- Text segment:
MOSCOW — Soviet physicist Andrei D. Sakharov said Friday that the release of political prisoners begun earlier this year by Soviet leader Mikhail S. Gorbachev has "unfortunately . . . slowed down."
Sakharov also criticized the Soviet government for not granting a general amnesty for political prisoners but instead treating each case individually and requiring most prisoners, before their release, to sign a promise to refrain from future public activity.
"This is an attempt to save face by those who were responsible for unjust judgments," Sakharov said.
But he reiterated his support of Gorbachev, who he said is engaged in important and complex matters of state.
The 67-year-old physicist, who won the Nobel Peace Prize for championing human rights causes, has refused requests for interviews from Western reporters in recent months. He made the comments to correspondents at the Soviet Academy of Sciences where he met visiting French Premier Jacques Chirac.
'Prisoners of Conscience'
Sakharov asked Chirac to bring the issue concerning "prisoners of conscience" to the attention of Kremlin officials during his visit here.
He also urged Chirac to speak on behalf of Serafim Yevsukov and his family, who have been denied permission to emigrate for nine years and now have an invitation to live in France.
Yevsukov, a former navigator with the Soviet airline Aeroflot, was placed in a psychiatric hospital for more than six months last year but was released after a plea by Sakharov. His son, also named Serafim, is now serving a second term in a Siberian prison camp for refusing to perform military service that the family argued would have impeded their departure.

- Data under study:
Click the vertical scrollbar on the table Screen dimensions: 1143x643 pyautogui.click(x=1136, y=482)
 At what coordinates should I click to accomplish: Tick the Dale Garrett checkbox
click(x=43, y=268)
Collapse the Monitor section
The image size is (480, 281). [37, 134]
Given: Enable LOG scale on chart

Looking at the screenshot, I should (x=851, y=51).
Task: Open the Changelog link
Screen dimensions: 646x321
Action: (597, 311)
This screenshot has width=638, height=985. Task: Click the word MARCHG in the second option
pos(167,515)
* * *
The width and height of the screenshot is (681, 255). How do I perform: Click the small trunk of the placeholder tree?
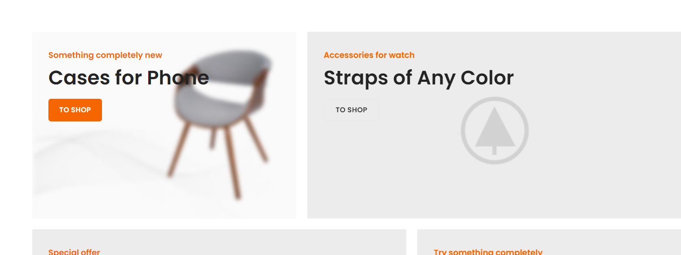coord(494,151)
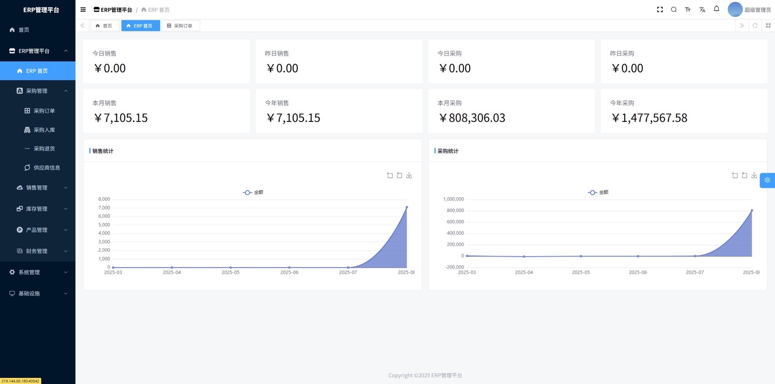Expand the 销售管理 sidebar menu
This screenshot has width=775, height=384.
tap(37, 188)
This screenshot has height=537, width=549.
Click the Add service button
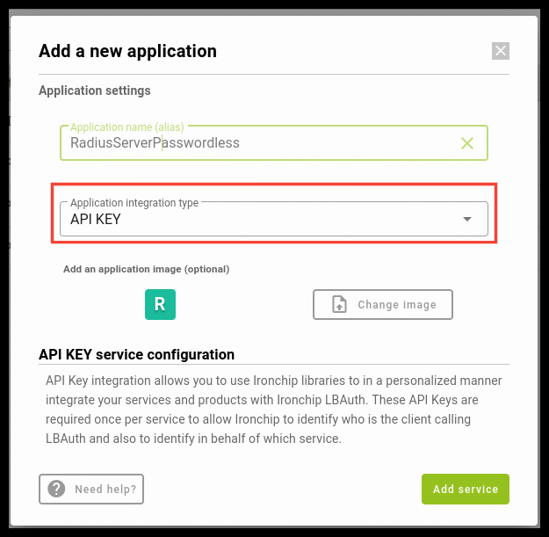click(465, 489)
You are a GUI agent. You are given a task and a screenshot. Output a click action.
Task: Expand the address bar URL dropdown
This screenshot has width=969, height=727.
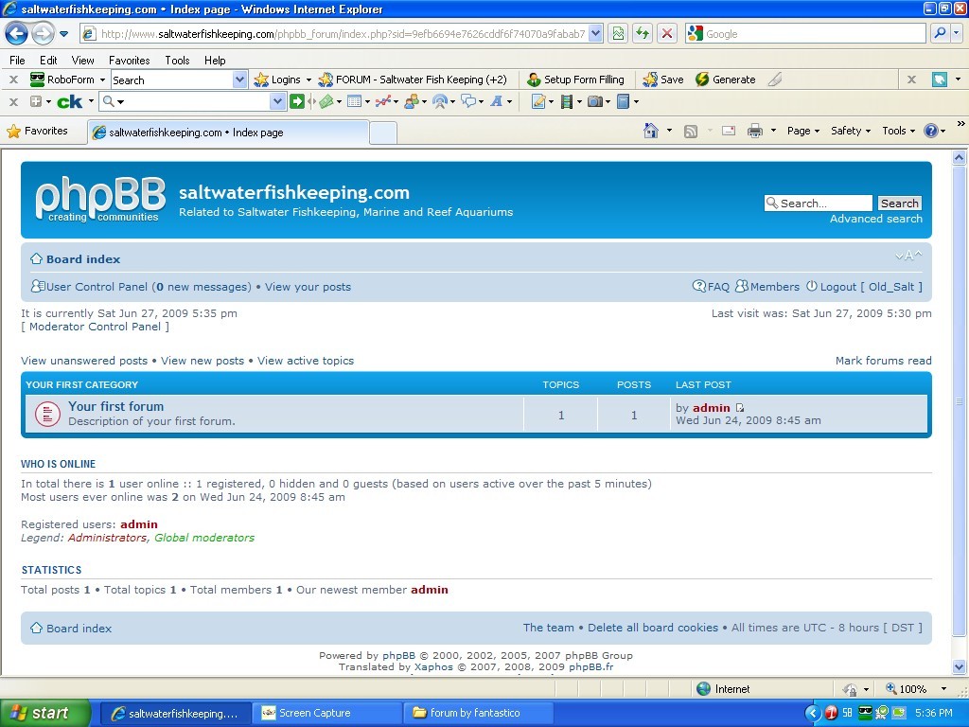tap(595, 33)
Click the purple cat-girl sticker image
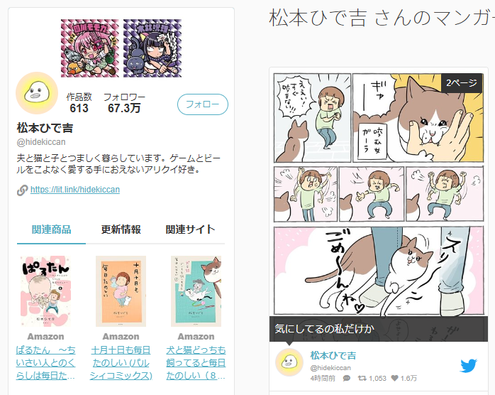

- Questions to answer:
- A) In the Sakharov article, substitute "scientist" for "physicist" in the passage starting at "The 67-year-old physicist, who" and ending at "live in France.".
- B) According to the Sakharov article, for how many years has the Yevsukov family been denied permission to emigrate?
- C) Carry on the Sakharov article from its last sentence.
You won't need the listing.

- Results for the exercise:
- A)
The 67-year-old scientist, who won the Nobel Peace Prize for championing human rights causes, has refused requests for interviews from Western reporters in recent months. He made the comments to correspondents at the Soviet Academy of Sciences where he met visiting French Premier Jacques Chirac.
'Prisoners of Conscience'
Sakharov asked Chirac to bring the issue concerning "prisoners of conscience" to the attention of Kremlin officials during his visit here.
He also urged Chirac to speak on behalf of Serafim Yevsukov and his family, who have been denied permission to emigrate for nine years and now have an invitation to live in France.

- B) Nine years.

- C)
Sakharov also asked Chirac to appeal for prisoners serving second terms and for those held in so-called "special regime" camps, which have the harshest conditions of the Soviet penal camp system.
In reply, Chirac said, "I sincerely hope that the evolution which we are observing in the Soviet Union will permit these problems to be solved as quickly as possible." Chirac, who met Thursday with Soviet Premier Nikolai I. Ryzhkov, conferred Friday with Gorbachev at the Kremlin.
'Misunderstandings' Cleared Up
The French premier said later that he and Gorbachev had cleared up some "misunderstandings," but he reported no progress on narrowing the gap between the two countries over disarmament. France has given a cool reception to recent Soviet arms control initiatives.
However, Chirac praised Gorbachev, describing him as clear-headed, frank and easy to talk to. "He is a man who can convince and be convinced," he added.
Soviet-French relations have been strained recently over differing policies on nuclear arms control and a spy case that led to the expulsion of half a dozen diplomats from each country.